The first known image of Jeanne Baret, from 1816. From Navigazioni di Cook del grande oceano e intorno al globo, Volume 2, 1816, Sonzogono e Comp, Milano. Reproduced courtesy State Library of NSW, FL3740703
The first known image of Jeanne Baret, from 1816. From Navigazioni di Cook del grande oceano e intorno al globo, Volume 2, 1816, Sonzogono e Comp, Milano. Reproduced courtesy State Library of NSW, FL3740703

In September 2019, 77-year-old British woman Jeanne Socrates became the oldest person to circumnavigate the world alone, non-stop and unassisted. It was an enormous achievement in the history of sailing. She attributed her success to the fact that she had ‘persevered and overcome so many problems on the way around’.1 Another Jeanne, 250 years earlier, might well have laughed wryly at this understatement. In her own way she had also circumnavigated the world and overcome various trials, although in her case it had taken nine long years to get home.

In 1767, Europe was in the midst of the Enlightenment. European powers had a mania for exploration and were scrambling for new territories and trading partners. With scientific aspirations and wide political support, King Louis XV of France agreed to an expensive round-the-world expedition headed by Louis de Bougainville. This ambitious journey – the first of its kind for France – was as much a display of power and influence as a practical expedition of discovery. The ships assigned for the trip were the frigate Boudeuse and the slower supply ship Etoile. The Etoile carried a mixed bag of officers and crew under the leadership of the experienced and level-headed Captain François de la Giraudais.

— Your goal —
Write what follows in the passage on Jeanne Baret and the Bougainville expedition, beginning after its last sentence. The lines that come next are separate material with no tie to the Jeanne Baret passage.

— Dataset content —

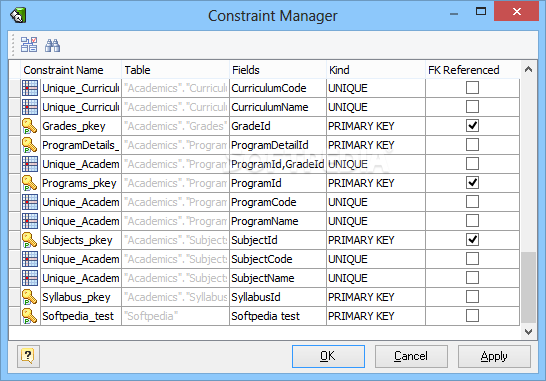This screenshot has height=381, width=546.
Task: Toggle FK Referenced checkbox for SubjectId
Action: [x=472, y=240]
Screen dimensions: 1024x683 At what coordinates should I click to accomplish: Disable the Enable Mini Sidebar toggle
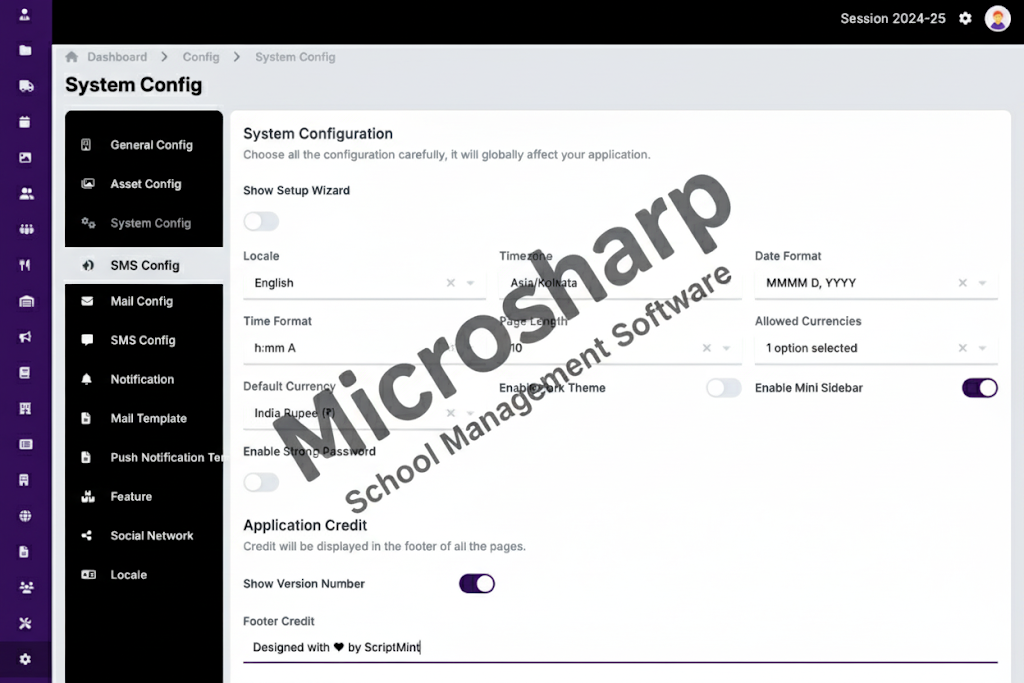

— Task answer —
Philibert Commerson was awarded the role of expedition botanist directly by the king, and was directed to ‘make all the observations and relative discoveries on the coasts and even in the interior of the various countries’.2 Such an ambitious undertaking allowed Commerson his own cabin to house the extensive equipment and resources that would be required. He was also permitted to bring a personal assistant. Commerson was known for being particularly zealous in his collecting, often at a high physical cost to himself. His intensity was also reflected in a difficult personality. He was described as ‘waspish’, with little tolerance for those who did not support his endeavours. Ambitious, judgmental and single-minded, he was not the ideal candidate for a two-year journey at sea.

It would be difficult to imagine a more hostile environment than below the decks of an 18th-century naval ship, where hardened men lived by their own rules to survive in cramped and confronting conditions for years on end. So at Rochefort in western France in February 1767, when Commerson and his servant boarded the Etoile, their trepidation must have been considerable. Neither had been on a ship before and neither could have anticipated the conditions they were walking into. This was perhaps more so for Commerson’s cabin boy, ‘Jean’, who was actually a woman named Jeanne Baret.

Jeanne had been born in rural Poil, in central France. Although poor, she was clearly intelligent and determined enough to make her way out of her tiny village to the nearby town of Toulon-aux-Arroux, a world away from where a woman in her circumstances could have expected to end up at that time. Here she became housekeeper for Commerson and began to assist him in his botanical work. Over time, with Commerson’s physical ailments restricting him more and more, Jeanne seems to have become indispensable. When Commerson moved to Paris to further his career, Jeanne accompanied him.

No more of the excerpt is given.